Подошёл медик. Он стоял за моей спиной и не решался начать разговор. Я всем телом повернулся к нему:
– Что? Раджабов?
– Нет. Пока дышит. Но вряд ли дотянет. Нам же до связи ещё километров десять топать?
– Пятнадцать. – Я посмотрел в глаза санинструктору, – ты, вот что! Если доставишь его живым, представлю к награде. Ладно, не бычись! Я, так, к слову. Но ты постарайся! Хорошо?
– Есть, товарищ капитан. Я постараюсь. Что смогу.
Я посмотрел в спину уходящего медика. Он шёл, ссутулившись, загребая кирзачами песок. В этом, растворяющемся понемногу силуэте, чувствовалась какая-то обречённость. Впрочем, это могло мне только казаться. Устал фельдшер, вот и гнёт его пустыня. Сумка с «таблетками» чуть меньше радиостанции весит. Я поднял глаза к луне……
Я поднял глаза к луне и не успел рассмотреть каверны-кратеры на белом диске. Взрыв разорвал тишину. Огненный всполох на мгновение озарил подножие бархана. Там, где пару секунд назад стоял безусый моджахед, кружась, оседал песок. На чём подорвался байча, было уже неважно, гораздо важнее было то, что упал старлей. Упал как подкошенный. Я рванулся к нему, вернее, к ним. Иманявичус сидел на корточках, держась за голову. Он был контужен взрывной волной. Я не стал тревожить его бесполезным расспросами, а лишь призывно махнул рукой санинструктору и перевернул взводного на спину.
– Живой? – Вопрос был глупым, но так спрашивают всегда!
– Живой, – голос прозвучал слабо, – просто долбануло в плечо. – Старлей посмотрел на меня мутными глазами.
– Глянь, что там, у меня? – он затих и прикрыл веки ладонью левой руки.
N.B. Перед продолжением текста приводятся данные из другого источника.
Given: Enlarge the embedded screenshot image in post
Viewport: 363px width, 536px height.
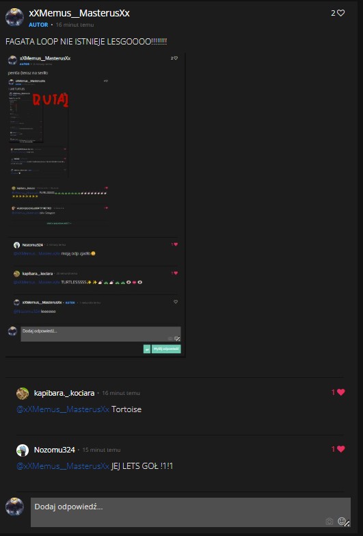Looking at the screenshot, I should [95, 205].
В правом плече офицера, сквозь «песочку», торчал осколок. Светлая куртка набухала от крови. Если бы осколок прошёл навылет, кровь хлестала бы фонтаном.
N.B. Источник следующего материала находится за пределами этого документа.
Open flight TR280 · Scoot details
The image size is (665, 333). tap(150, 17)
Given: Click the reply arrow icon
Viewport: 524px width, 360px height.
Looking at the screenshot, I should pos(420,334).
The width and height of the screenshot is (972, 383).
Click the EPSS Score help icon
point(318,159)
– Медик! Твою мать! Быстрее! Сделай что-нибудь. – Команда была лишней, санинструктор уже склонился над лежащим офицером и лихорадочно вытряхивал из сумки медикаменты. Двое бойцов со щупами в руках бежали к нам. Бежали медленно, с трудом переставляя ноги.
– Так. Идёте след в след. У воронки осмотритесь внимательно. До воды осталось метра два, не больше. Береговую линию необходимо проверить тщательно. Духи могли поставить там мины. Наберёте воды во фляжки и возвращайтесь назад. Всё ясно?
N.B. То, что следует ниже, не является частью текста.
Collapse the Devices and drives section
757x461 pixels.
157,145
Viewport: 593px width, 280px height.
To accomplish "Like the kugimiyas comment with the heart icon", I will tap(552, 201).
– Так точно, товарищ капитан! – Бойцы осторожно обогнули нас и двинулись к месту подрыва. Я подозвал трёх, ближайших ко мне солдат:
– Берите термоса и ко мне. Быстро! – Я посмотрел на медика. Тот бинтовал плечо взводного. Офицер был без сознания.
– Как он?
– Тяжёлый. Сам не дойдёт. Я ввёл промедол. Сейчас ему уже не больно. Спит. Не понимаю, как мы их потащим?
– Не «потащим», солдат! Мы их доставим. Живыми. Так будет.
– Понял, товарищ капитан. Доставим. Так будет!
Откуда-то сверху скатились Джураев и Ледок. В руках они держали жерди и рулон грубой ткани – «верблюжки», которую пуштуны натягивают на каркасы своих шатров. Странно, но солдаты не выглядели уставшими, наоборот, от них веяло силой и уверенностью.
– Всё-таки подорвался. – Джураев посмотрел на Леденёва.